During his testimony on the issue of attorney’s fees, Mr. Gray’s attorney acquiesced that the only contingency aspect of the fee agreement was that the court would set the reasonable amount of fees. Evidence was also put forth regarding the Plaintiff’s inability to actual pay the fees due and owing; however, the Gray court rejected this stating that the inability for a client to pay does not transform a fee agreement into a cogency fee agreement. Gray at 10 citing Superior Ins. Co. v. Cordle, 851 So. 2d 207, 207 (Fla. 1st DCA 2003) (agreeing with the appellant that the trial court erred in applying a “‘contingent risk’“ multiplier where the insured’s attorney “‘would have technically been entitled to recover his fee up to $200.00 per hour from the client, win or lose’“ but agreed to a reasonable fee awarded by the court and holding that the “likelihood that the client will not pay the agreed-upon hourly fee is not the criterion upon which ‘contingency’ in this context is based”).

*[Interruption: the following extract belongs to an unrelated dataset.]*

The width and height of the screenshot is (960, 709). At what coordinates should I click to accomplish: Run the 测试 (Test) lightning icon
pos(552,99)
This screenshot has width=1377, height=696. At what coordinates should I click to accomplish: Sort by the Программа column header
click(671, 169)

Analysis, Impact, and Effect
Based on the review of the above cases, it is clear that the trend in first party property law opposes the application of a contingency fee multiplier. The most important factor, or at least the most difficult factor to establish, seems to be the first Quanstrom element – “whether the relevant market requires a contingency fee multiplier to obtain competent counsel.” In Pulloquinga, the only first party case analyzed where a multiplier was upheld, one of the factors discussed which was unique to the above cases was the number of attorneys who refused to accept the claim on a contingency basis. That said, due to Section 627.428, Florida Statutes, which grants fees in the event that a party prevails against an insurance company, there is currently an oversaturation in the market of attorneys “specializing” in first party property insurance claims. Accordingly, as echoed in Alvarez, supra, an instance calling for the application of a multiplier is the exception and not the rule.

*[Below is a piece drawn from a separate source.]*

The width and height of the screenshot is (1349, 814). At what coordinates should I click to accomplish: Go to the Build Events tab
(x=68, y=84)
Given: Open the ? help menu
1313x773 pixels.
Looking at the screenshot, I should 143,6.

Another issue that was unique to the analysis in Pulloquinga dealt with the types of defenses raised by the insurance company, e.g., fraud, arson, etc., and that said defenses were ultimately dismissed on summary judgment. This goes directly to the Rowe factor pertaining to the desirability of the case. As such, insurers must be cognizant of how their behavior/the behavior of their counsel may affect the possibility of the application of a contingency risk multiplier. Utilizing policy exclusions related to fraud and intentional loss as the basis for denial of a claim or employing said provisions as defenses without any factual bases supporting same will be considered by the trial courts as part of the elements necessary to fulfill the Rowe/Quanstrom factors and may weigh heavily in a judge’s decision depending on the venue. As such, it is likely more appropriate to utilize policy provisions/defenses which can be supported by then existing facts and seek leave to amend the defenses at a later date once additional facts have been ascertained which can support more aggressive defenses such as fraud or intentional loss.